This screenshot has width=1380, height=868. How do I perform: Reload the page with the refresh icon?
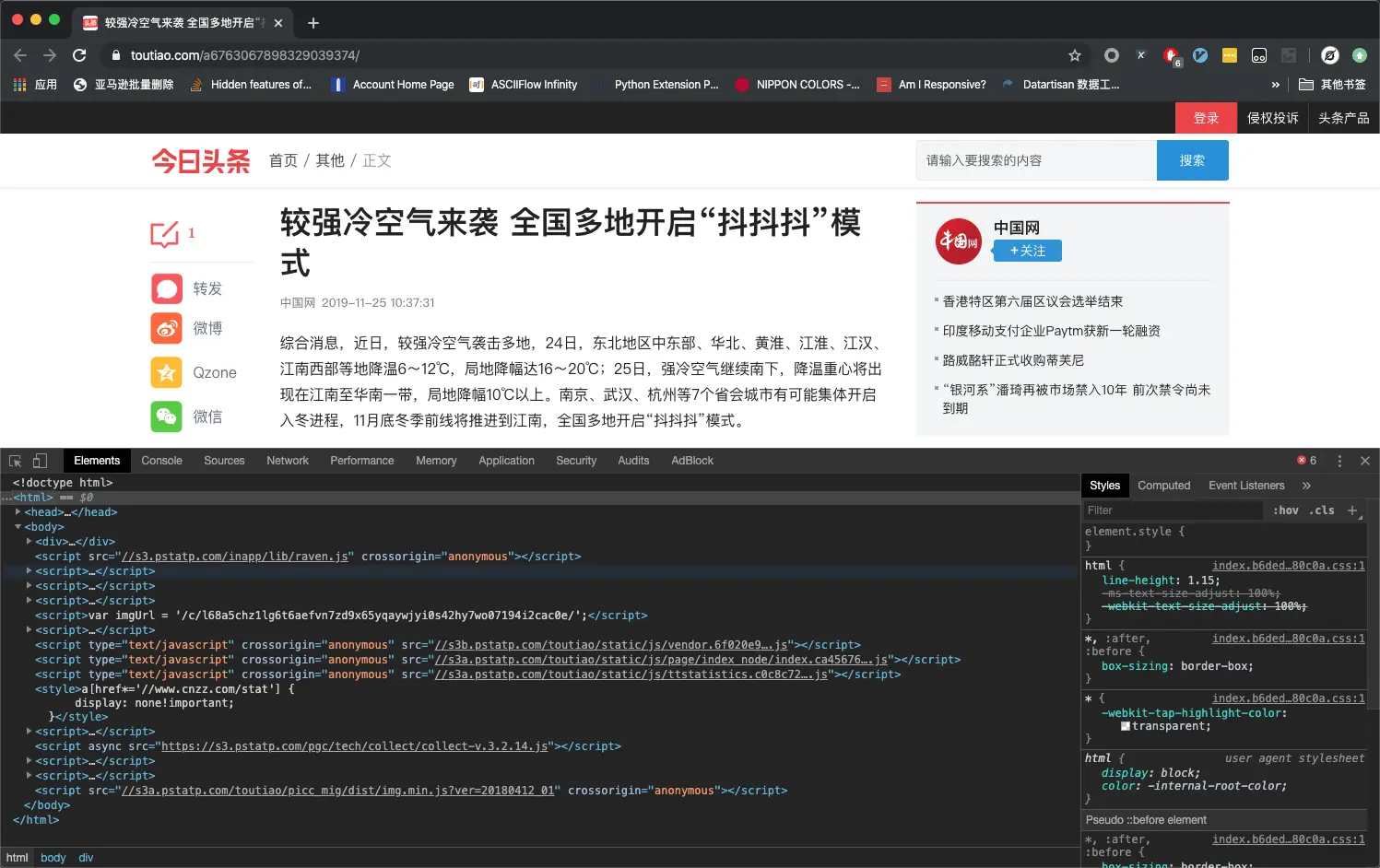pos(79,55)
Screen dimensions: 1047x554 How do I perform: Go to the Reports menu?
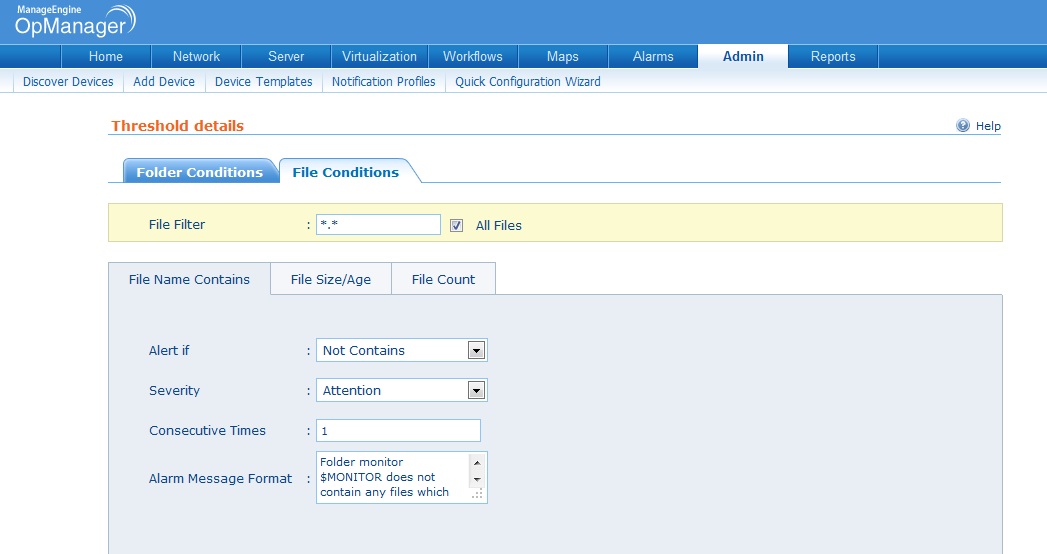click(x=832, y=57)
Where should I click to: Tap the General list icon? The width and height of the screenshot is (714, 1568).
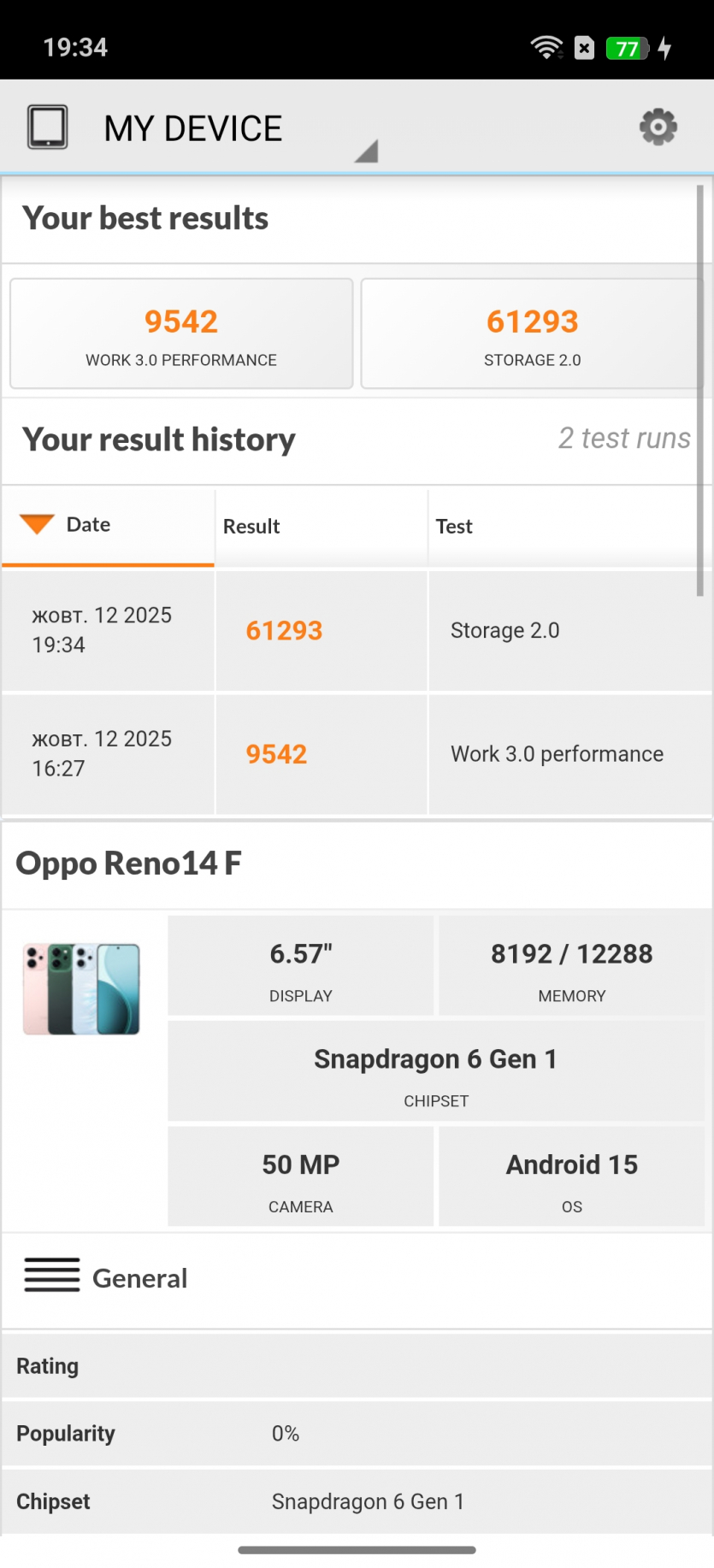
==
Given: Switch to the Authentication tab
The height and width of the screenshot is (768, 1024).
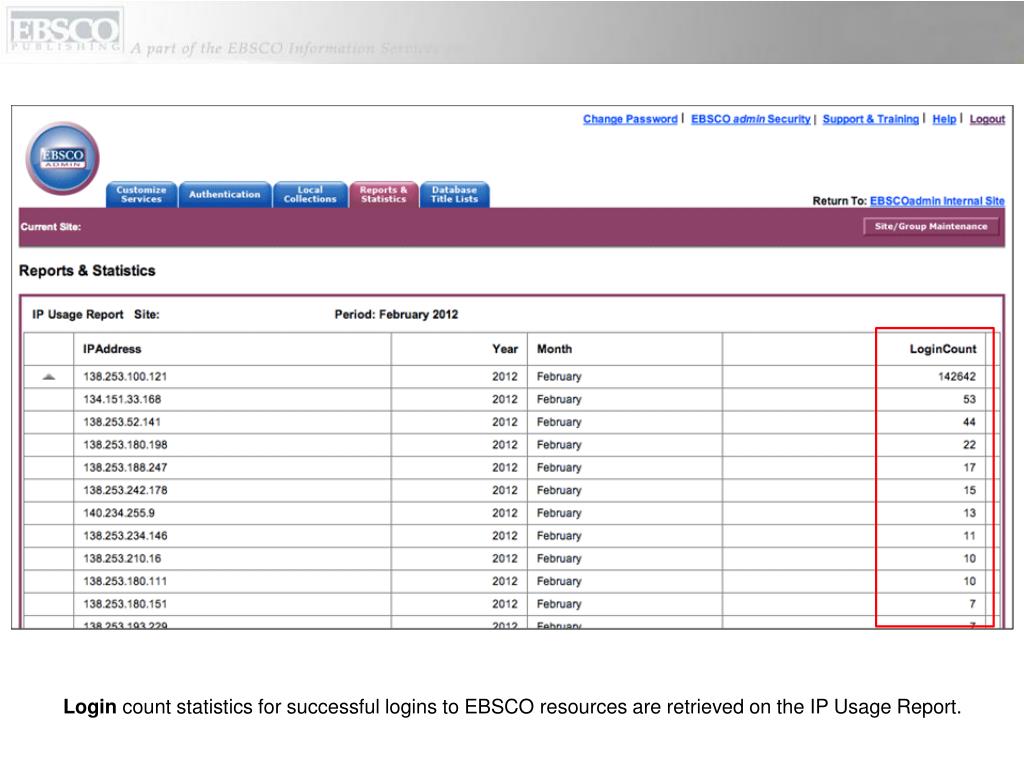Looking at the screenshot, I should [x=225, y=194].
* * *
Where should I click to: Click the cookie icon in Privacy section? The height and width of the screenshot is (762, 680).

## EXERCISE DETAILS
In the listing above, find the line containing "Screen dimensions: 1047x554" and the line containing "Where should I click to: Tap", then print exactly those two lines and every line between them, minus the pictures.

## SOLVED EXERCISE
Screen dimensions: 1047x554 How do I perform: Go to the Reports menu?
click(x=832, y=57)
Where should I click to: Tap the General list icon? The width and height of the screenshot is (714, 1568).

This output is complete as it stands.